There has been some recent controversy (which promises to last for a good long time) about how the UK has voted to allow the creation of “three-person babies”, in which an embryo is created from the genetic material of three distinct individuals.

I always hate when journalism and politics meet science because it is likely that someone is about to act very stupidly. In this case, I’ve come to believe the very phrase “three person baby” is a loaded phrase that doesn’t accurately describe the reality of the procedure under question.

What, technically, makes a “three person baby”? The phrase evokes the thought of a child somehow spliced together roughshod from three disparate sources of DNA. The reality is that the “third parent” in this equation is more akin to a blood donor than an additional parent.

First, a little background. Or you can TL/DR to the visual near the bottom.

Humans have 23 chromosomes from each parent. They are numbered one through twenty-two and then XX (for females) or XY (for males). The egg and the sperm that fertilize it each have this genetic material responsible for the development of a new human being. You knew this, right? Reproduction 101.

But outside the nucleus in the egg are the mitochondria, organelles responsible for generating energy for the cell. The mitochondria has its own genetic code and, because it is in the egg, it is passed on exclusively from mother to child. After fertilization as the egg divides to develop into an embryo, each cell contains mitochondria from the original egg including, of course, that original mitochondrial DNA.

The problem lies with the fact that there are some very potent mitochondrial diseases. The “three person baby” technique is actually a rather ingenious one in which (to simplify) the nucleus of mom egg is removed from the cell with the unhealthy mitochondria and placed into a donor cell (from the “third parent”) to be fertilized by dad’s sperm.

So the only way in which it is a “three parent baby” is that it has all of mom’s chromosomes and all of dad’s chromosomes and someone else’s mitochondrial DNA.

Does this present a problem? I don’t think so.

It turns out that mitochondrial DNA is small. Not just small. Really small. Tiny.

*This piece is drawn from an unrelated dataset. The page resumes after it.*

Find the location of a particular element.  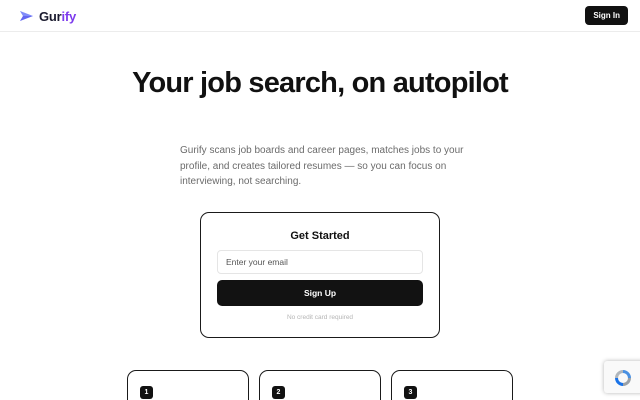

brand-logo: Gurify is located at coordinates (47, 16).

Compare the mitochondrial DNA to human chromosome 1. Chromosome 1 has almost 250 million base pairs (the atomic unit of DNA). Mitochondrial DNA is 65,000 base pairs. I’ve seen the phrase “babies with 0.1% of their DNA from the second woman”. Not really. More like 0.002%. The percentage is actually so small that it’s hard to explain how little genetic material can be attributed to a “third parent”.

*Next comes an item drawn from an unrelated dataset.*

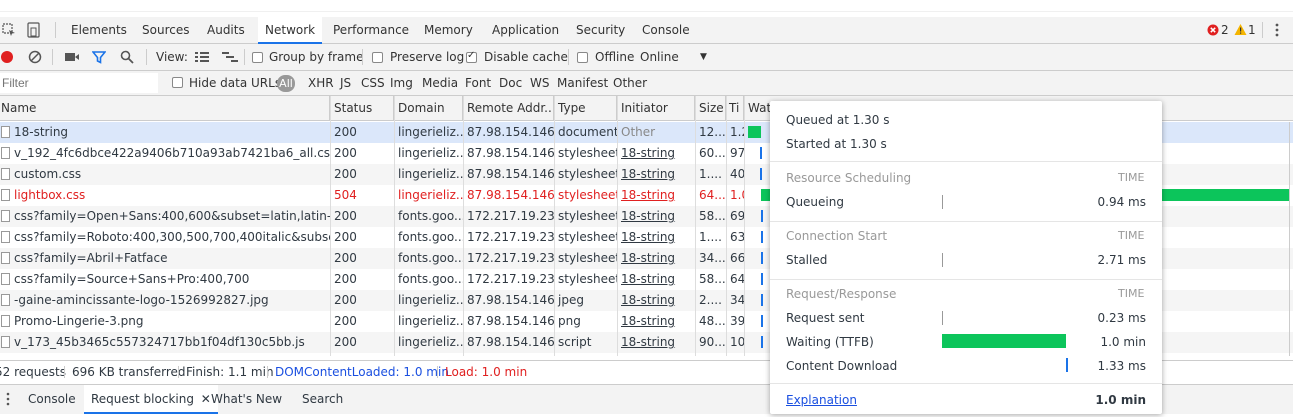 This screenshot has height=417, width=1293. Describe the element at coordinates (371, 30) in the screenshot. I see `tab-performance: Performance` at that location.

The most appropriate way to understand it is visually.

If we were to look at the DNA of a “three parent” child and showed which parts came from mom and dad and which parts came from the “third parent”, it would look like this.

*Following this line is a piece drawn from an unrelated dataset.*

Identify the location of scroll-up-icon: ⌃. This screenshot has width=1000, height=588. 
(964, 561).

The fact of the matter is that this isn’t a “three parent baby” any more than a person with a heart transplant is a Frankenstein. It’s a two parent baby with a mitochondria transplant. Just like we might transplant an organ to save a life, we’re now capable of transplanting an organelle to do the same.

This is such a revolutionary concept to our understanding of medicine that there isn’t really a good analogy to fall back on. While I’m comfortable calling this an “organelle transplant”, it is true that organ transplants do not result in the recipient passing that organ on to future generations.

That, of course, raises a curious hypothetical: If the baby is a boy, is the ethical problem solved? He can’t pass on that “third parent” DNA, so it is almost exactly like an organ transplant. But the idea that this life-saving therapy is only valid if the baby is a boy is… well, it’s a little horrifying.

The truth of the matter is that, while there is a technical element of truth in the phrase “three person baby”, it should challenge us to think about redefining what we mean by the word “person” in that phrase. Yes, it requires a third individual to donate their healthy mitochondria to stand in for mom’s unhealthy mitochondria, but are we willing to say that such a small change, equivalent to donating a single drop of blood to a fully grown man, is enough to redefine how we view a child’s genetic parentage?